The Agroecology Movement and the FWAF
Global Interdependence?
We are constantly being told that our world is increasingly interconnected. It is a feat to be lauded that we can get food from anywhere in the world. Take a trip to your grocery store and you will find that your grapes come from Chile, your cantaloupe was grown in Guatemala, and your pomegranate in Israel. A 2013 article published in Scientific American tracked changes in the import of produce to the United States, highlighting our increasing reliance on foreign produce in our daily diet. That report compared fruits and vegetables shipped to American distribution centers in the months of April and September of 1998, 2005, and 2012. Between those years in the month of April the US went from importing 30 percent of the produce consumed to 39 percent. In the month of September, as winter approaches, our imports between 1998 and 2012 jumped from 17 to 29 percent.

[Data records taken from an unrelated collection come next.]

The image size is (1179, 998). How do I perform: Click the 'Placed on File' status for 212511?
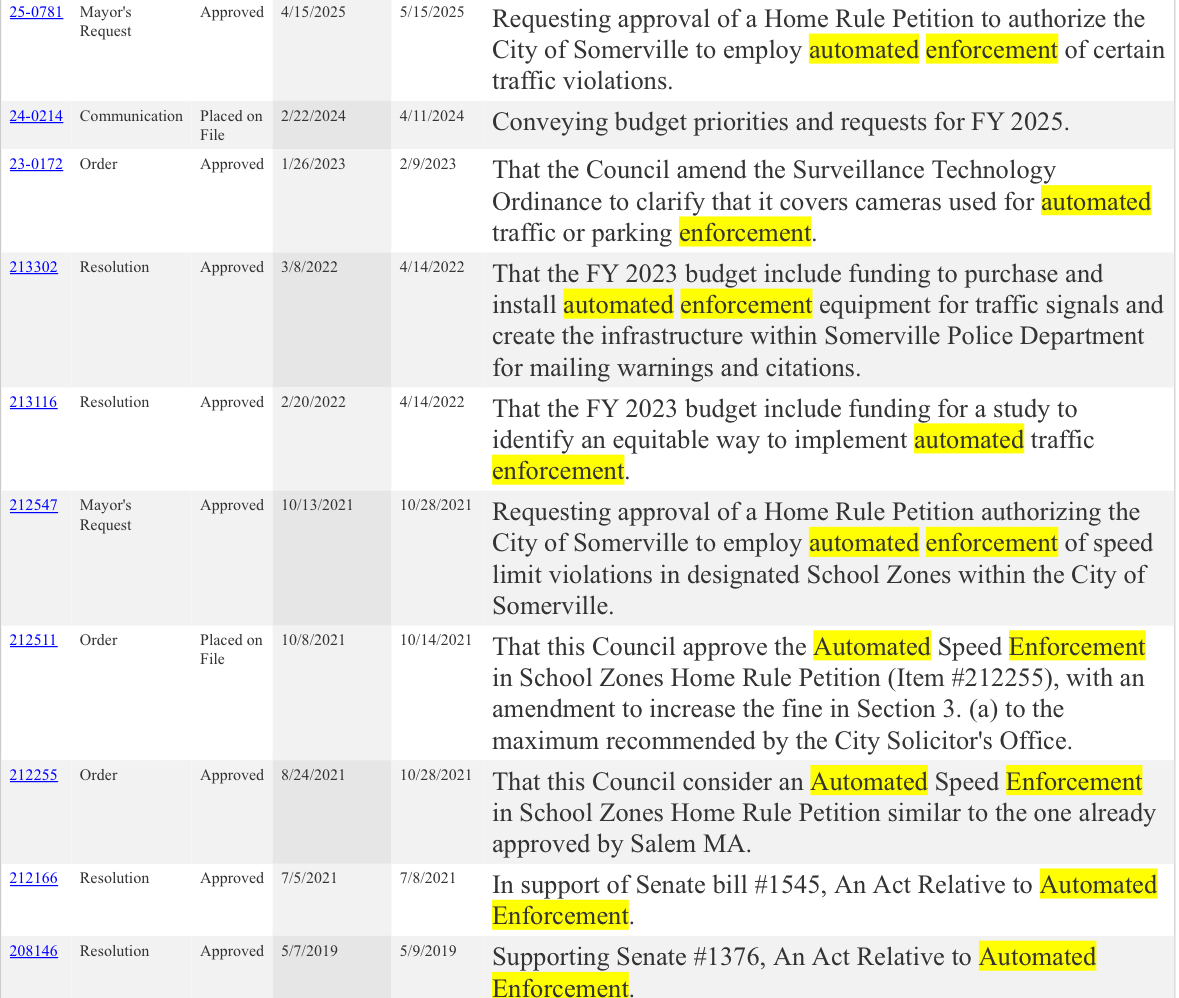230,649
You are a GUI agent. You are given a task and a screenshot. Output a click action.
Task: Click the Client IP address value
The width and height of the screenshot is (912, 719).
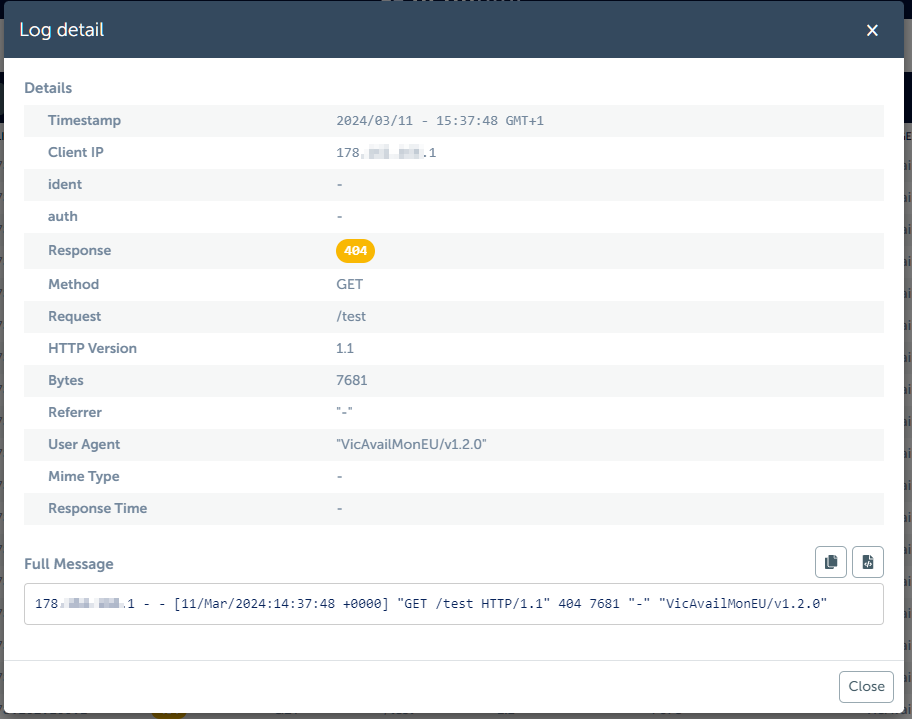point(386,153)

In 2014, Aleda Roth, a researcher whose work centers on supply chain management, found a global shift in our import markets taking place moving east to Asia. In a story featured in Texas A&M Today, Roth warned that although these shifts may save money and increase profits for US production companies, changing markets could also spell health hazards for consumers, noting that lax regulations in hygiene, worker safety, and environmental protection in emerging markets do not meet the same production standards implemented in western economies.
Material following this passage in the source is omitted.